#### [TEXTE FOURNI]
------------------------

Le silence de Joseph n’est pas un mutisme, c’est un silence plein d’écoute, un silence actif, un silence qui révèle sa grande intériorité «Une parole que le Père prononça, et ce fut son Fils — commente saint Jean de la Croix, — et il parle toujours dans un silence éternel, et dans le silence doit être enétendu par l’âme» (Dichos de luz y amor, éd. BAC, Madrid, 417, n. 99).
Jésus a grandi dans cette «école», dans la maison de Nazareth, avec l’exemple quotidien de Marie et Joseph. Et il n’est pas surprenant qu’il ait lui-même cherché des espaces de silence dans ses journées (cf. Mt 14, 23) et qu’il ait invité ses disciples à faire une telle expérience par exemple: «Venez à l’écart dans un endroit désert, et reposez-vous un peu». (Mc 6, 31).
Comme il serait beau que chacun de nous, à l’exemple de saint Joseph, parvienne à retrouver cette dimension contemplative de la vie ouverte précisément par le silence. Mais nous savons tous par expérience que ce n’est pas facile: le silence nous fait un peu peur, car il nous demande d’entrer en nous-mêmes et de rencontrer la partie la plus vraie de nous-mêmes. Et tant de gens ont peur du silence, ils doivent parler, parler, parler ou écouter, la radio, la télévision..., mais le silence ils ne peuvent pas l’accepter parce qu’ils ont peur. Le philosophe Pascal observait que «tout le malheur des hommes vient d’une seule chose: ne pas savoir rester tranquille dans une chambre» (Pensées, 139).
Chers frères et sœurs, apprenons de saint Joseph à cultiver des espaces de silence, d’où puisse émerger une autre Parole c’est-à-dire Jésus, la Parole: celle de l’Esprit Saint qui habite en nous et qui porte Jésus. Il n’est pas facile de reconnaître cette Voix, qui est très souvent confondue avec les milliers de voix des préoccupations, des tentations, des désirs et des espoirs qui nous habitent; mais sans cet entraînement qui vient précisément de la pratique du silence, même notre parole peut devenir malade. Sans la pratique du silence, notre discours est malade. Au lieu de permettre à la vérité de transparaître, elle peut devenir une arme dangereuse. Car nos paroles peuvent devenir flatterie, vantardise, mensonge, médisance, calomnie. C’est un fait d’expérience que, comme nous le rappelle le Livre du Siracide, «la langue tue plus que l’épée» (28, 18). Jésus l’a dit clairement: celui qui dit du mal de son -frère ou de sa sœur, celui qui calomnie son prochain, est un meurtrier (cf. Mt 5, 21-22). Il tue avec sa langue. Nous ne le croyons pas, mais c’est vrai. Pensons un peu aux fois où nous avons tué avec notre langue, nous en aurions honte! Mais ça nous fera tellement de bien, tellement de bien.

------------------------

#### [DONNÉES FOURNIES]
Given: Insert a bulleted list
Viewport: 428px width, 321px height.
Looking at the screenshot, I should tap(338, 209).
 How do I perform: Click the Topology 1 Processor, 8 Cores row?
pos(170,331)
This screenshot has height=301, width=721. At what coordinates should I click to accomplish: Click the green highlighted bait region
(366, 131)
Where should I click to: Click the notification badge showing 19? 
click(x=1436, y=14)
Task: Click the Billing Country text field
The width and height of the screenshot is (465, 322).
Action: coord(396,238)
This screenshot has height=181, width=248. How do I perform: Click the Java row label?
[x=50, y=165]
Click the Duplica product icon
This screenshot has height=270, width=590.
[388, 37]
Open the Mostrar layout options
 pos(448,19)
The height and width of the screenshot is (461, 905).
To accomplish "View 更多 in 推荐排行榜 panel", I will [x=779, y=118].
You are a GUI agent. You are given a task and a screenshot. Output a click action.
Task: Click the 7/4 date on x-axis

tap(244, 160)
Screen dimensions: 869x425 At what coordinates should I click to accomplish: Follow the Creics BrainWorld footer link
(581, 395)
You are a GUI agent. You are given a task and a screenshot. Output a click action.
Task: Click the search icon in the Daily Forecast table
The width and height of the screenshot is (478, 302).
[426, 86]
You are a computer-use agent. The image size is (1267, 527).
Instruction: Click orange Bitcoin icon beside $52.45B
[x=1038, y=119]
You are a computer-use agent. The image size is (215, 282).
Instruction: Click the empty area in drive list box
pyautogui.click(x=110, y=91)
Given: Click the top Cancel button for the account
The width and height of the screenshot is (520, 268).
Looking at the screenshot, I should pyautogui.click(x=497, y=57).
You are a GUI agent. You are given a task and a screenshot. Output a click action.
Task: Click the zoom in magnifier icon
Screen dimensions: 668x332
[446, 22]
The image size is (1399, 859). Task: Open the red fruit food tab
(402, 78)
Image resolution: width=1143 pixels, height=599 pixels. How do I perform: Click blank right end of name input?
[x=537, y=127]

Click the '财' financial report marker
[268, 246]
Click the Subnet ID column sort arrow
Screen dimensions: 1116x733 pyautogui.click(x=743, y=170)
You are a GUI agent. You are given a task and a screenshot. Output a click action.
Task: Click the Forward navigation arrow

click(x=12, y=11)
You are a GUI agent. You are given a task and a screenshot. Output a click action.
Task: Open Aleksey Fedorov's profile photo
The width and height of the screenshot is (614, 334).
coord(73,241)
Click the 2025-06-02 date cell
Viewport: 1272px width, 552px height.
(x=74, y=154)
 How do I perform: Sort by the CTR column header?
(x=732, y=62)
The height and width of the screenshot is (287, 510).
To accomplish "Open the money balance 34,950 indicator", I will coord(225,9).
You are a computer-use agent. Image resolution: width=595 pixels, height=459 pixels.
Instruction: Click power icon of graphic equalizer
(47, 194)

------------------------

#### [CONSIGNE]
Traduisez en anglais cette phrase du texte sur le silence de saint Joseph : « Mais nous savons tous par expérience que ce n’est pas facile: le silence nous fait un peu peur, car il nous demande d’entrer en nous-mêmes et de rencontrer la partie la plus vraie de nous-mêmes. » La liste est un matériau distinct du texte.

#### [RÉSULTAT]
But we all know from experience that it is not easy: silence frightens us a little, because it asks us to enter into ourselves and to meet the truest part of ourselves.